The book begins with Amundsen’s arrival back in Hobart, having reached the Pole ahead of the British expedition led by Robert Scott. No drums and flags for him, just a suspicious hotel clerk unwilling to give this unkempt stranger at the desk a room with what he most desires – a bath. The story proceeds to give an account of the year-long journey with its endless treks back and forth between the base and the all-important depots set up at points along the route. It describes in a few chapters the hours before the Norwegian flag is planted at the southernmost ‘tip’ of the world.
This is not a book for the fainthearted. The author, Joanna Grochowicz, does not avoid describing the intimate details and unpleasant realities of life in the Antarctic wastes, from body odours and stinking socks to an entire heel lost to frostbite and the trials of haemorrhoids. Far worse than this is the fate of the dogs, who are systematically shot or bludgeoned to death as they weaken, then given as food for other dogs and for the cook to serve up as stew for the evening meal. There are tensions among the men. And there is the character of Amundsen himself, haunted by thoughts of Scott, as fanatical and self-sufficient as his photograph suggests, driven not by patriotism or the desire for fame but by the necessity of earning money to fund future expeditions.

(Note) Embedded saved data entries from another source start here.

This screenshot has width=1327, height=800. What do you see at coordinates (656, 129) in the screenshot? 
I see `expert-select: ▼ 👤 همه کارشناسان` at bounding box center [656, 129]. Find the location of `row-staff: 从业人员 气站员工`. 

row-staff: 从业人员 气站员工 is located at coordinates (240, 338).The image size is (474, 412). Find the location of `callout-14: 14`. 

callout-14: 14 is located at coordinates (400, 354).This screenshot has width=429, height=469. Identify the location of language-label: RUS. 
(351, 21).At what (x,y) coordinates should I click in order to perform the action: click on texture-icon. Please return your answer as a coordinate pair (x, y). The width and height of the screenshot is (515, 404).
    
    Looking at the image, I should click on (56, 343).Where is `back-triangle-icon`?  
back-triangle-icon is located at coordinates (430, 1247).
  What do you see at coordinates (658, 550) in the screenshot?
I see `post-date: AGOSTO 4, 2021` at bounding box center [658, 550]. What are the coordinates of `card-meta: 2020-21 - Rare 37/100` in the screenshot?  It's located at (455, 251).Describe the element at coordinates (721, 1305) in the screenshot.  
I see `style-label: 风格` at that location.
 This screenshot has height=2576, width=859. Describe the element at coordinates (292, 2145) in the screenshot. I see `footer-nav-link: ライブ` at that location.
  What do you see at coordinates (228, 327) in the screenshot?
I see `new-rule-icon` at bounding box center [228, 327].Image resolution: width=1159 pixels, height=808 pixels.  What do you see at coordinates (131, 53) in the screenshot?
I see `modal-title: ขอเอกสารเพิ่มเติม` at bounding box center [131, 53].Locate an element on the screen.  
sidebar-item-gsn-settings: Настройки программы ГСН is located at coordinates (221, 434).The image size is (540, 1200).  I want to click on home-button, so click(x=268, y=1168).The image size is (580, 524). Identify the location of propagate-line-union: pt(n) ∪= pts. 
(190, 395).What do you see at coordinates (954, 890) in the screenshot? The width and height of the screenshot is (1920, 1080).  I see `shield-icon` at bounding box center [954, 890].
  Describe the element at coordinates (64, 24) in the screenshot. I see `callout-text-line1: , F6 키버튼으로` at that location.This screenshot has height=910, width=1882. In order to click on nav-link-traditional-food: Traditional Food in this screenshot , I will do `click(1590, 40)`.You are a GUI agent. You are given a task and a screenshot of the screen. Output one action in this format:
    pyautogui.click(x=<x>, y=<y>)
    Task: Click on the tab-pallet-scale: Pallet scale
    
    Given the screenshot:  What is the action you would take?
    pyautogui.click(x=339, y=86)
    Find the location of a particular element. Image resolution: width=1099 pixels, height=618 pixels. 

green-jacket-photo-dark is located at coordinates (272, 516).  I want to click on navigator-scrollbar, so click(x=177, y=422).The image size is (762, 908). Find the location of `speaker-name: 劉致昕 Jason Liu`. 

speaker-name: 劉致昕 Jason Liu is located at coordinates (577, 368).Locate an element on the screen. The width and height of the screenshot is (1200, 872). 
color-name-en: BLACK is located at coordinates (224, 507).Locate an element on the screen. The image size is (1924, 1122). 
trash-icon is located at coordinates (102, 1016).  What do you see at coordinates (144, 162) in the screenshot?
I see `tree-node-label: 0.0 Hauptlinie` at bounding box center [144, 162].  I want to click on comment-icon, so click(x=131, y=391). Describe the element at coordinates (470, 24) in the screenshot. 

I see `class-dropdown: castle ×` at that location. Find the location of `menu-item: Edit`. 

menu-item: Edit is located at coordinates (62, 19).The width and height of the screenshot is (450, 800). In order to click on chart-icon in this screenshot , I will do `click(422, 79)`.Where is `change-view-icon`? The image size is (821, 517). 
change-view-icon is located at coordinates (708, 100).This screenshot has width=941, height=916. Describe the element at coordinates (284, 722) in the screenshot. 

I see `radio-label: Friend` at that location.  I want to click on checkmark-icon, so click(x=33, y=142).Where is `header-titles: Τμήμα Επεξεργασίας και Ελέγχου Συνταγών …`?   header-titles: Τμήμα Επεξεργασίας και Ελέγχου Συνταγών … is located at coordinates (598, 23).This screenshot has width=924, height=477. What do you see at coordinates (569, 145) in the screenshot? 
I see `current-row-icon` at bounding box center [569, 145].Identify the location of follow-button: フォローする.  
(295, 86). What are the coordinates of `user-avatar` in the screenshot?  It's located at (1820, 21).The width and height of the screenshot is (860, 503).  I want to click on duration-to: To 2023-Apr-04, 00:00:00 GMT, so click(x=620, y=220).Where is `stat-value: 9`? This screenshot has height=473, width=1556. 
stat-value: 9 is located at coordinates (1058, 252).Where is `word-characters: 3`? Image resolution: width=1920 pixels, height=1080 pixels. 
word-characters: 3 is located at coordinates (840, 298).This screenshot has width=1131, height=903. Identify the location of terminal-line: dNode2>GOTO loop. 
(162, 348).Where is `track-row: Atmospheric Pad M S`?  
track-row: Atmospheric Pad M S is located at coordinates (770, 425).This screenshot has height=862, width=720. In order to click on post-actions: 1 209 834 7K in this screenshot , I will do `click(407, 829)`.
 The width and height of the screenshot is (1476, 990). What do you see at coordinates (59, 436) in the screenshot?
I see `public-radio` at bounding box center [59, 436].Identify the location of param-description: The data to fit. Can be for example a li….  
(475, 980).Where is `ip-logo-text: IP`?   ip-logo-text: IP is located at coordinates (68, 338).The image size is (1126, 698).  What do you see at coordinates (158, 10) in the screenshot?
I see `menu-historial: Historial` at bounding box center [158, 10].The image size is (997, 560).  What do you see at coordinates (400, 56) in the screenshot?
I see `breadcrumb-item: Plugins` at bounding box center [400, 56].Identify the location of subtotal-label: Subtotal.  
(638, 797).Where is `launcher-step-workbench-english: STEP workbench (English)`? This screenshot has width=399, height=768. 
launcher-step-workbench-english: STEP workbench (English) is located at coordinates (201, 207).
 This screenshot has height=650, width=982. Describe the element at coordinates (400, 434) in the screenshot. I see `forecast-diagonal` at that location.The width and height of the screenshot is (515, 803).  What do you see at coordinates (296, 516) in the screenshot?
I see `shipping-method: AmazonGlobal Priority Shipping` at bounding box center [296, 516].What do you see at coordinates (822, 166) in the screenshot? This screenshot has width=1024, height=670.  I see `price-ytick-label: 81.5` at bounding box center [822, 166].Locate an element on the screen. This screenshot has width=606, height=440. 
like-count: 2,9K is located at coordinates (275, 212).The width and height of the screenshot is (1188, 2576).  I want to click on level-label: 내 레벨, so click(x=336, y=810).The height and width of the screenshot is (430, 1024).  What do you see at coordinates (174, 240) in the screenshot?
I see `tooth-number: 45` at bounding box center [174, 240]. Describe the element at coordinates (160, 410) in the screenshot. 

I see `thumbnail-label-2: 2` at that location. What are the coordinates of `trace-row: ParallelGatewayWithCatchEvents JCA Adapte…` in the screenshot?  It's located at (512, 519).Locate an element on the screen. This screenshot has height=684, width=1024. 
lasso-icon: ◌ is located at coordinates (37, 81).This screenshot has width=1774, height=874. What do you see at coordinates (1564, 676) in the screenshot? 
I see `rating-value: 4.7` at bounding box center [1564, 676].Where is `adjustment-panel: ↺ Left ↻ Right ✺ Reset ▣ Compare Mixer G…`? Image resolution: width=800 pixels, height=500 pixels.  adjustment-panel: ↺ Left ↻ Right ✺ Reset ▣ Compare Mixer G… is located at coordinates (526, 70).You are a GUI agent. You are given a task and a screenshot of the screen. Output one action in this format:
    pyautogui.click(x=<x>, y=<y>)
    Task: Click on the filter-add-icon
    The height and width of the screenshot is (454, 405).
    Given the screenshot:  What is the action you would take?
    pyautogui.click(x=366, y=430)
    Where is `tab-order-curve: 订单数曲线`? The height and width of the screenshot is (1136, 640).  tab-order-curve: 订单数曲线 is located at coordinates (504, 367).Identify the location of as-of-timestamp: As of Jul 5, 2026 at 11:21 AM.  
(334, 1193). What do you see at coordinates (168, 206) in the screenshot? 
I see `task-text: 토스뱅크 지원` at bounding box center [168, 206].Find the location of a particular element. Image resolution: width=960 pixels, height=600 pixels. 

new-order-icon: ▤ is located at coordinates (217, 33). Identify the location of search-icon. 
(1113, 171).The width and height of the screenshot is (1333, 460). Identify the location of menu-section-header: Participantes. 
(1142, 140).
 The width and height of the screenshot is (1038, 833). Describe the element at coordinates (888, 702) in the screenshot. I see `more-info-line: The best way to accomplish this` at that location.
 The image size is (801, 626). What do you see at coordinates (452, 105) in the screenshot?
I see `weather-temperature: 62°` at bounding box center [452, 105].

Yet there are many moments of humanity, excitement and poetry. Nearing the ‘Devil’s Glacier’, the men are struck by the panorama of a huge ice-mountain: The giant presides over a sea of enormous glaciers which tumble down in horrible disarray. The largest of them stretches right across their path as far as the eye can see. Gnarled and violently misshapen, it’s like a dragon’s tail on an unimaginable scale.
‘I’ve never seen anything like it,’ says Amundsen, half in awe, half in dread. ‘It looks like someone’s lifted the continent above their head and smashed it down in anger.’
Not everyone will ‘enjoy’ this book, and responses will differ according to a reader’s disposition. However, the story is so well and bravely told and illustrated by Sarah Lippett that it could not fail to leave a vivid impression in any reader’s mind. I would certainly include Amundsen’s Way in any secondary school library.